Ada juga fonomena yang agak halus pembelahan Partai Keadilan Sehahtera (PKS) dengan munculnya Garbi yang kemudian menjadi embrio lahirnya partai Gelora jelang pemilu 2019. Meski gagal mengurangi suara PKS. Karena PKS bertambah suaranya pada pemilu 2019 hingga bertambah 3 juta lebih suara.

Sejumlah peristiwa diatas membuka peluang analisis yang menyimpulkan bahwa ada semacam indikasi kuat adanya operasi khusus intervensi kepada partai politik agar dibawah kendali kekuasaan, baik melalui pembelahan atau 'perebutan posisi' ketua partai politik. 

"Entah siapa yang melakukan operasi tetapi fakta fakta diatas cukup menguatkan analisis tersebut," terangnya.

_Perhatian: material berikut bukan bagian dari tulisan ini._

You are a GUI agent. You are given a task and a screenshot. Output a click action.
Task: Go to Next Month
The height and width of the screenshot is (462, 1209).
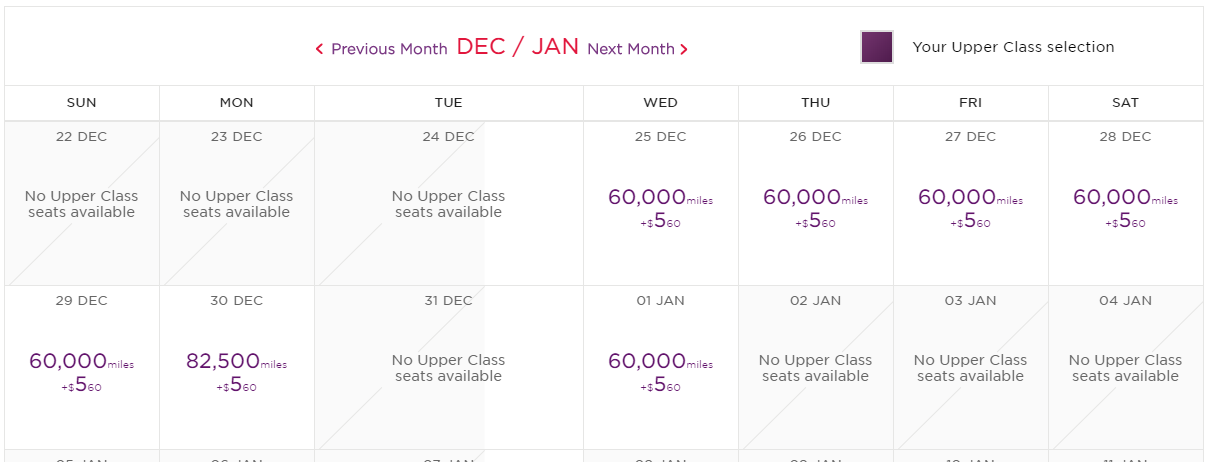(638, 49)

Jadi, apa yang terjadi pada Partai Demokrat (PD) sangat mungkin ditafsirkan secara politik kedalam analisis tersebut meski orientasinya bukan semata-mata kendali kekuasaan, tetapi ada tafsir yang mengarah pada upaya menyiapkan untuk kontestasi politik pada 2024 mendatang.

"Jika ada tafsir bahwa itu upaya istana dalam hal ini Moeldoko untuk masuk ke Partai Demokrat, dan menjadi kendali utama saya kira analisis tersebut mungkin ada benarnya," ungkapnya.

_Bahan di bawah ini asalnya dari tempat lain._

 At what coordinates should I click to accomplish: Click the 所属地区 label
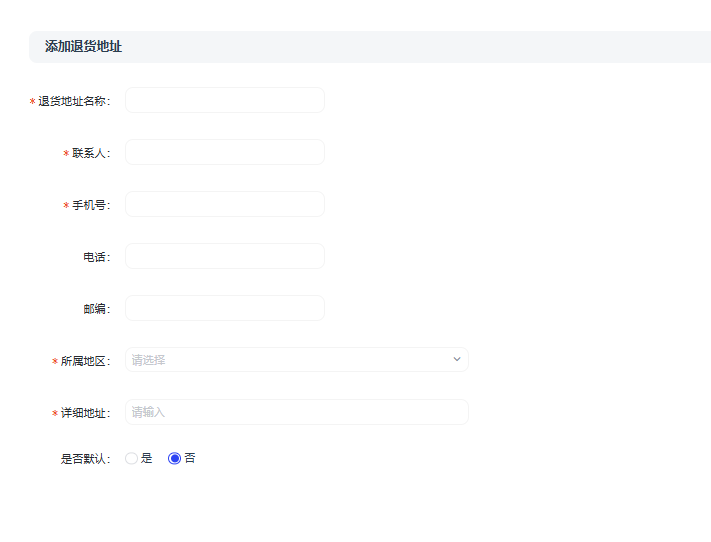coord(84,361)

Sebab SBY sambungnya, melalui AHY tentu tidak mungkin sembarangan bicara soal upaya kudeta, SBY pasti memiliki data dan memiliki strategi antisipasi tentang itu semua. Pertemuan - pertemuan Moeldoko dengan sejumlah pengurus PD tidak mungkin dilakukan jika tidak ada kepentingan tertentu. Sebab pertemuan tersebut sangat politis bukan pertemuan Moeldoko dengan tukang becak tetapi dengan politisi partai.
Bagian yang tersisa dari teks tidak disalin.